Run this end-to-end health check after setup:

# 1. Server alive?
curl -s http://localhost:11434 | grep "Ollama"

# 2. Model available?
curl -s http://localhost:11434/api/tags | python3 -m json.tool | grep '"name"'

# 3. Generate works?
curl -s http://localhost:11434/api/generate \
  -d '{"model":"llama3.2:3b","prompt":"ping","stream":false}' \
  | python3 -c "import sys,json; print(json.load(sys.stdin)['response'])"

You should see: your model listed, and a short text response to "ping".

What You Learned

/api/generate handles single-turn prompts; /api/chat handles stateful multi-turn sessions with a messages array you manage yourself.
Streaming ("stream": true) uses newline-delimited JSON — parse each line individually, not the full body.
/v1/chat/completions makes Ollama a zero-change drop-in for any OpenAI SDK integration.
For embeddings, always pull a dedicated model like nomic-embed-text — chat models produce weaker vectors.
Bind to 0.0.0.0 only behind a reverse proxy with auth. Default localhost is safe; a raw public bind is not.

Tested on Ollama 0.6.x, Python 3.12 + httpx 0.27, Node.js 22, Docker 26, macOS Sonoma & Ubuntu 24.04

FAQ

Q: Does the Ollama API require an API key? A: No. Running on localhost, Ollama has no authentication. If you expose port 11434 remotely, add a reverse proxy with basic auth or an API key header before going live.

Q: What is the difference between /api/generate and /api/chat?
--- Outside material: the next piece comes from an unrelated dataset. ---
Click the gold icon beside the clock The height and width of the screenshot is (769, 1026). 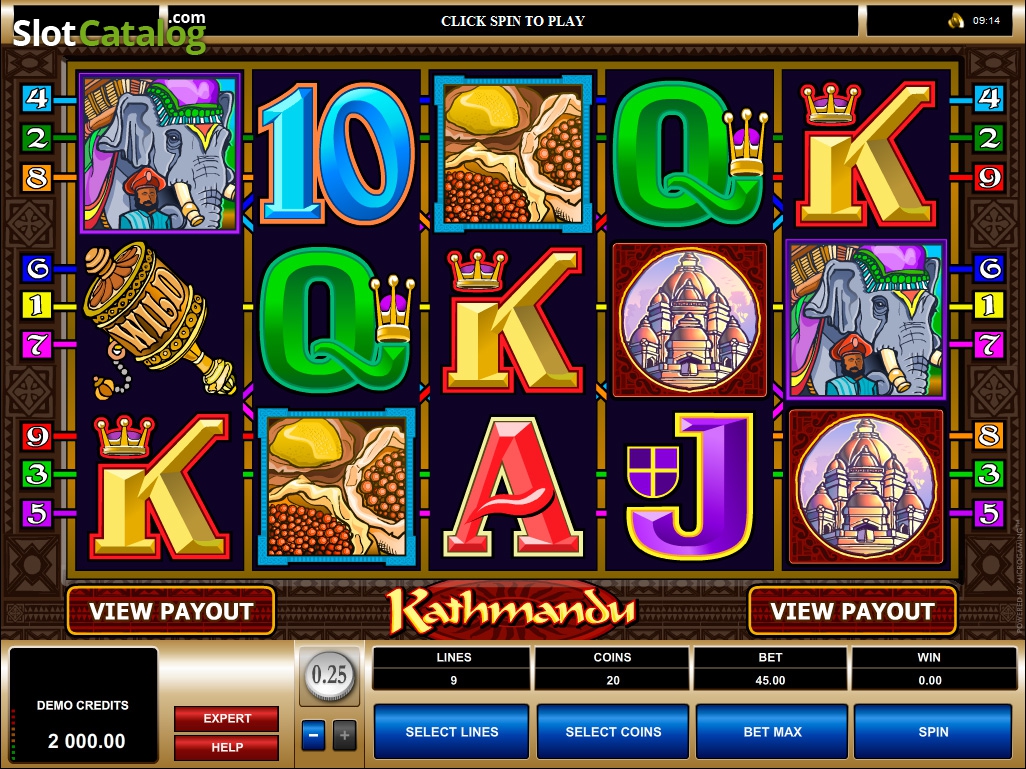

A: /api/generate takes a raw prompt string and has no message history — it's stateless. /api/chat takes a messages array (system / user / assistant turns) and is designed for conversational agents that need to track context across multiple exchanges.

Q: How much RAM does running the Ollama API server use on its own? A: The server idle process uses under 100 MB. RAM usage spikes only when a model is loaded — llama3.2:3b needs roughly 3.5 GB, and a 7B model needs around 6–8 GB depending on quantization. Models are unloaded after 5 minutes of inactivity by default.

Q: Can I run multiple models simultaneously via the API? A: Yes, but each loaded model consumes its full VRAM/RAM allocation. Ollama queues concurrent requests to the same model. If you call two different models at once and lack the memory to hold both, Ollama will unload the first to serve the second — causing a cold-start delay.

Q: Does the OpenAI-compatible /v1 endpoint support function calling / tool use? A: Yes, for models that support tool use (like llama3.1, mistral-nemo, qwen2.5). Pass a tools array in the same format as OpenAI's API. Not all models handle tool calls reliably — test with llama3.1:8b or qwen2.5:7b as a starting point.